Our weekend storm will impact northern CA, as well, with brisk wind & heavy rain. There is an indication that a weaker, secondary Low may form and make landfall between the central OR coast north to WA, keeping it rather windy on Tue.  Overall, expect plenty of rain, showers, occasionally strong wind gusts on into the middle of next week.  Late week we could see some drying, which will be appreciated.  
Weekend of Oct 30,31 is trending mostly dry, with Halloween not expected to be a chilly as earlier.  The start of November is trending rather mixed, with a few days of moderate-to-heavy rain & wind along with a few dry days.  We’ll sort this out later.
The variability of storm strength, how many of them, and when they arrive is always in play.  Therefore, this forecast is different from our last.  That’s the nature of what we do here and why you need a good morn’n beverage in that Mug!

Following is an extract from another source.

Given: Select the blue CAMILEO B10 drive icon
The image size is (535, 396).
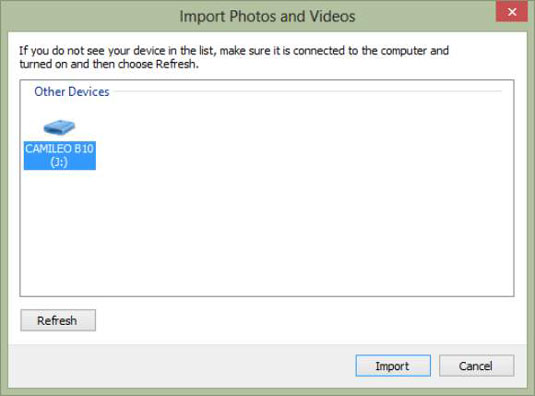Looking at the screenshot, I should 59,127.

Below is a capture from one of the model outlooks for our big storm on Sunday.  Note how deep (959 mb) the Low is modeled as it crosses THE 130W line, moving NW.  The Columbus Day storm of Oct ’62 had a depth of 956-960 mb, but tracked N-NW well inside the 130W line along the OR & WA coast.  Our Sunday/Monday system will be tracking much farther N before it crosses the 130W.  Still, this warrants attention.